Distributed Data Retrieval Protocol
Portal Reference Implementation Design
$revision$
Introduction
This document describes the reference implementation
of the Portal Component of the Distributed Data Retrieval Protocol (DDRP). Please
refer to the Requirements Document for an
overview of the entire system. The Portal Component is an application that communicates
with multiple providers and performs operations to retrieve and integrate data. The
reference implementation of the portal follows the protocol. It is a set of classes
built to interact with distributed providers and is interfaced with via a set of well
defined API calls.
Object Model
Objects
- PortalServices
-
The entry point into the portal. All "clients" interface with the portal via API calls
made to PortalServices or via streamed HTTP requests. This can be thought of as the main class of the
portal component.
- _providers - list of providers for querying. The list could be all available providers (found
during discovery) or a list of a select few specified at the time of construction (via config?).
- getProviderList() - returns the list of providers configured for this instance.
- getCompleteProviderList() - returns the full list of providers (from the registry). This could
be the same data as getProviderList() if there is no distinct subset of providers already specified.
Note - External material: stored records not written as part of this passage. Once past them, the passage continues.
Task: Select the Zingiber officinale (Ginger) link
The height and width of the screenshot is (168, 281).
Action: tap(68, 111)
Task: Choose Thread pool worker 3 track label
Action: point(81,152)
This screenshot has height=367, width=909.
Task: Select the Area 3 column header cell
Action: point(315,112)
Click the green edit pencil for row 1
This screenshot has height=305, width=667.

- setProviderList() - sets the providers available. This may be done completely internally
after provider discovery or may be done at the time of construction.
- process() - accepts a request of X format and hands it off to the PortalRequestHandler for processing.
During construction, the following things will occur:
- configuration file read
- logging services are established
- ProviderCache is constructed and if necessary, provider discovery takes place
- provider metadata is filled out, via a request to each provider of concern
- the pool of handlers is constructed
- listening for requests initiated
- PortalConfig
-
The configuration object containing required values. The configuration object is generally loaded from a configuration file.
- RegistryAccess
-
The API into the provider registry. Based on assumptions, this will be a wrapper around UDDI SOAP
requests (i.e. the caller makes API calls that are converted internally to the appropriate SOAP request).
- discoverProviders() - queries the UDDI registry for available providers.
- ProviderCache
-
Manages provider data obtained from the registry (via RegistryAccess) and from the providers directly (i.e.
metadata information).
- _providers - cached list of providers from discovery.
- _fetchDate - the datetime the providers were discovered, null if no discovery has occurred yet.
- _expiryTime - time, in seconds, to cache data for. Set to any number less than 1 (< 1) to prohibit
caching and force discovery with every request.
- _defaultExpiryTime - constant, defaults to 86,400 (1 day).
- getProviders() - returns the providers discovered if cached and still valid, otherwise retrieves
the providers, sets the cache and then returns them.
- setProviders() - sets the _providers variable (simply a modifier).
- getDefaultExpiryTime() - returns the configure default expiry time for informational purposes
- Provider
-
Data object, or bean if you will, representing an individual datasource. To note, the
requirements allow for each physical provider to host many databases. A Provider in this case relates to
one database only. We do not support an array of databases within the Provider object. Perhaps this
object should be called Datasource to avoid confusion.
- _ip - the IP address of the provider.
- _institution - the known name of the institution (e.g. California Academy of Sciences)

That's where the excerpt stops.